WRITTEN EXERCISE => Reproduce the data starting at the line containing "Viewport: 752px width, 413px" and ending at the line containing "Action: (x=13, y=12)", switching "Firefox" to "Chrome" and leaving everything else unchanged.

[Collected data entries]
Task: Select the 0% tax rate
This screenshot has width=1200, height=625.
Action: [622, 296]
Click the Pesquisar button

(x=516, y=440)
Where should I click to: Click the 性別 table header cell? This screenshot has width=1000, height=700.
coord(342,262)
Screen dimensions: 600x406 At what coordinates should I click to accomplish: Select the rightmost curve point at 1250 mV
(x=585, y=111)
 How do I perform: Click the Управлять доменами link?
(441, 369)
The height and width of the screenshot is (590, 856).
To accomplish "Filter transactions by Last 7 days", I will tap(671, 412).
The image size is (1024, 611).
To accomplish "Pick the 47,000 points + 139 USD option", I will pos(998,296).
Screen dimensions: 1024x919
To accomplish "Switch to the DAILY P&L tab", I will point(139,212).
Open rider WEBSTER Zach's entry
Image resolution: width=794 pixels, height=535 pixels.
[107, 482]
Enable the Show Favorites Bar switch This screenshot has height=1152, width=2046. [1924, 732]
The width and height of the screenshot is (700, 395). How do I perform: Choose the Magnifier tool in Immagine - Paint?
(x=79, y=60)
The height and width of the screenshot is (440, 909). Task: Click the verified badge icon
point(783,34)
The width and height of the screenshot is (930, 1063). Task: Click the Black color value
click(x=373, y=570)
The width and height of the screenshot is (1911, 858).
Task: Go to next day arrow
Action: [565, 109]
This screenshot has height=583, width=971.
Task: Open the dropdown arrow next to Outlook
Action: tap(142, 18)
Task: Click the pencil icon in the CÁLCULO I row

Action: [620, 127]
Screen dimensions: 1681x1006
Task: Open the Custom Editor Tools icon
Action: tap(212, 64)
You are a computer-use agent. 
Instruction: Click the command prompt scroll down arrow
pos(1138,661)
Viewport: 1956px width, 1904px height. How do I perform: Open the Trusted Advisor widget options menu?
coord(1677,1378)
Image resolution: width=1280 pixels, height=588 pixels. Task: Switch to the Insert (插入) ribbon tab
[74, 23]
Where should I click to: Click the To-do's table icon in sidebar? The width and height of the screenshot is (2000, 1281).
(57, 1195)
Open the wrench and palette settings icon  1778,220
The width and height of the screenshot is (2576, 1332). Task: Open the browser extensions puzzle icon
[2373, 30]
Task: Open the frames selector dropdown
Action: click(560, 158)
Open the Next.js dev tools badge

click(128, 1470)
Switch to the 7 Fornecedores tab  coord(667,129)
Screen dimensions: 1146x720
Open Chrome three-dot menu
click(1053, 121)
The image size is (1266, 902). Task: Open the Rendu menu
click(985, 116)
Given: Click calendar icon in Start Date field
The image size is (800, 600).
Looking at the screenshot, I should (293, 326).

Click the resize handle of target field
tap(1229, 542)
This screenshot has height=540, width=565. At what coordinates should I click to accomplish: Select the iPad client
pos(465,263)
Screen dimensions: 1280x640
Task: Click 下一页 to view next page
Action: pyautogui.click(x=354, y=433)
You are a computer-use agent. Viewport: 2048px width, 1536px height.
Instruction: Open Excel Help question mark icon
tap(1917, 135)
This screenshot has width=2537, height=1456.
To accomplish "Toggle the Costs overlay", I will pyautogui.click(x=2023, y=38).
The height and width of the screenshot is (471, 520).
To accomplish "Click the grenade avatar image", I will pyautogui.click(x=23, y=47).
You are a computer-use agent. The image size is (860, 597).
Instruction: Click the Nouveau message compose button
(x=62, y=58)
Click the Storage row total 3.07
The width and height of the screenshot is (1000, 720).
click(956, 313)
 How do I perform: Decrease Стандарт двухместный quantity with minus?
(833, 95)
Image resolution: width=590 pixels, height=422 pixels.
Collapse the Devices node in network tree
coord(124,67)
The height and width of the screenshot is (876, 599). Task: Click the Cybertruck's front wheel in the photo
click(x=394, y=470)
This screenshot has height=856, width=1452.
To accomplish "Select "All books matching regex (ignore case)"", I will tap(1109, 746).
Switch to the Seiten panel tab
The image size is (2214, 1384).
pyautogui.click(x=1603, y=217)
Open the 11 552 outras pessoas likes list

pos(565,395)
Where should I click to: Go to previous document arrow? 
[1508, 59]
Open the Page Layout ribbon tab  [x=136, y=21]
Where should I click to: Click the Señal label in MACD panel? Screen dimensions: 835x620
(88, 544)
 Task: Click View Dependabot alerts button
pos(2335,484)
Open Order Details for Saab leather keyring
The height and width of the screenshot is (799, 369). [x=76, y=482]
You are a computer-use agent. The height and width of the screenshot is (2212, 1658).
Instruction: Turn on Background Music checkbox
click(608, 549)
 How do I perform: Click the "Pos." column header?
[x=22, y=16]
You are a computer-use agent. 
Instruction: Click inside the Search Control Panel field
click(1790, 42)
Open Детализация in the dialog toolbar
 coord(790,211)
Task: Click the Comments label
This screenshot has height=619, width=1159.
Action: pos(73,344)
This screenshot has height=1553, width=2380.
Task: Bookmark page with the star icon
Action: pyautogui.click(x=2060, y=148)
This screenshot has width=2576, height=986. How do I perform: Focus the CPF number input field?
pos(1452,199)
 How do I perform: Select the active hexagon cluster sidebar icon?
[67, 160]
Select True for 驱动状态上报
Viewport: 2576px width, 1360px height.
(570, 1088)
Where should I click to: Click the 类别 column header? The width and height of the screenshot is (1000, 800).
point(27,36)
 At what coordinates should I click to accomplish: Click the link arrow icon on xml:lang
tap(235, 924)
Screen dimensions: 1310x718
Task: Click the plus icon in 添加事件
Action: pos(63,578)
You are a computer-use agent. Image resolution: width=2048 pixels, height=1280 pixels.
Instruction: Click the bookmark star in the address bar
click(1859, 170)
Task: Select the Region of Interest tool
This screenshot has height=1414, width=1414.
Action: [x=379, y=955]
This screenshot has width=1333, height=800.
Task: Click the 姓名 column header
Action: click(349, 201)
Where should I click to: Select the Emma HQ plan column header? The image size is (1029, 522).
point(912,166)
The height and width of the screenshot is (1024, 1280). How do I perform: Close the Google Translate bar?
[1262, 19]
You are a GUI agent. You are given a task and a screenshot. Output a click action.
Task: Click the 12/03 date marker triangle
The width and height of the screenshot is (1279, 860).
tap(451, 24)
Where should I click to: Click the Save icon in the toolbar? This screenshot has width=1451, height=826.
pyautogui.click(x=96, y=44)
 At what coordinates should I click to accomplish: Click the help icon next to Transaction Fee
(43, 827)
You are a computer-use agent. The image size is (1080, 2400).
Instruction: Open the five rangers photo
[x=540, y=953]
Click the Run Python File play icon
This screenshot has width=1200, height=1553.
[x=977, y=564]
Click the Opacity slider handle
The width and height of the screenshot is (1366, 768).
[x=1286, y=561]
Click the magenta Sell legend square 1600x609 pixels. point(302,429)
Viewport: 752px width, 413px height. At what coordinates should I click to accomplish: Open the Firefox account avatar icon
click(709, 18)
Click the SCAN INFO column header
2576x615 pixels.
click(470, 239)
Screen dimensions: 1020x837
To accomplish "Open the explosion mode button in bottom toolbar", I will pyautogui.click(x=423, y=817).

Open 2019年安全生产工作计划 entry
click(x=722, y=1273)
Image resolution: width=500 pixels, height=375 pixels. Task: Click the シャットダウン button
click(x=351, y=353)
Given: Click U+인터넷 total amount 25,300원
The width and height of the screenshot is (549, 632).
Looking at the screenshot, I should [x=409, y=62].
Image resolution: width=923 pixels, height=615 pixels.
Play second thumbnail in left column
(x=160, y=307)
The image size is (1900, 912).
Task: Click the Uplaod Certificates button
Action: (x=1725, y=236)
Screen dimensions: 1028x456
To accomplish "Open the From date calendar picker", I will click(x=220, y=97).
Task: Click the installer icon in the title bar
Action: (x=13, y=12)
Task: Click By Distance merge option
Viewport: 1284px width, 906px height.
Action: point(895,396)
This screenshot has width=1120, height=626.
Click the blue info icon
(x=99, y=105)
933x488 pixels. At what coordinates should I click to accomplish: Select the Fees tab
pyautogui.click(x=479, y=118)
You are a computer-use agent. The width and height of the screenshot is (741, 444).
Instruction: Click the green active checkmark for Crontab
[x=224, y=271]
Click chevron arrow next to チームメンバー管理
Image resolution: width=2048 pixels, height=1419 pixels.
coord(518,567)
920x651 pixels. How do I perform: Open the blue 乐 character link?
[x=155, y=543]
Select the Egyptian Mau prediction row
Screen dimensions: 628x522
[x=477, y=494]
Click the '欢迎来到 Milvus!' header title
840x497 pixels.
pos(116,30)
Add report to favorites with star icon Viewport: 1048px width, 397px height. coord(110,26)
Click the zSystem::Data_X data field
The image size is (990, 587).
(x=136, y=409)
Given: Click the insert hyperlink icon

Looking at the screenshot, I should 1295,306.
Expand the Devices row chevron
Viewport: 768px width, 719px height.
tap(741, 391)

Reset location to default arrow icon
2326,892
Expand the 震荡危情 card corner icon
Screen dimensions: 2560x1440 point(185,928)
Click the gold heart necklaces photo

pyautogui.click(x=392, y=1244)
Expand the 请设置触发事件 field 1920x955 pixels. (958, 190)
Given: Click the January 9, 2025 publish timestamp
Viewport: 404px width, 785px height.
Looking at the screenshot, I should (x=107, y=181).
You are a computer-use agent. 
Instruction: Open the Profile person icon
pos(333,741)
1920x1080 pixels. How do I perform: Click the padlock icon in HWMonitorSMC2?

RESPONSE =>
Viewport: 752px width, 413px height. At what coordinates should I click to accomplish: Open the Chrome account avatar icon
click(709, 18)
Click the SCAN INFO column header
2576x615 pixels.
click(470, 239)
Screen dimensions: 1020x837
To accomplish "Open the explosion mode button in bottom toolbar", I will pyautogui.click(x=423, y=817).

Open 2019年安全生产工作计划 entry
click(x=722, y=1273)
Image resolution: width=500 pixels, height=375 pixels. Task: Click the シャットダウン button
click(x=351, y=353)
Given: Click U+인터넷 total amount 25,300원
The width and height of the screenshot is (549, 632).
Looking at the screenshot, I should [x=409, y=62].
Image resolution: width=923 pixels, height=615 pixels.
Play second thumbnail in left column
(x=160, y=307)
The image size is (1900, 912).
Task: Click the Uplaod Certificates button
Action: (x=1725, y=236)
Screen dimensions: 1028x456
To accomplish "Open the From date calendar picker", I will click(x=220, y=97).
Task: Click the installer icon in the title bar
Action: (x=13, y=12)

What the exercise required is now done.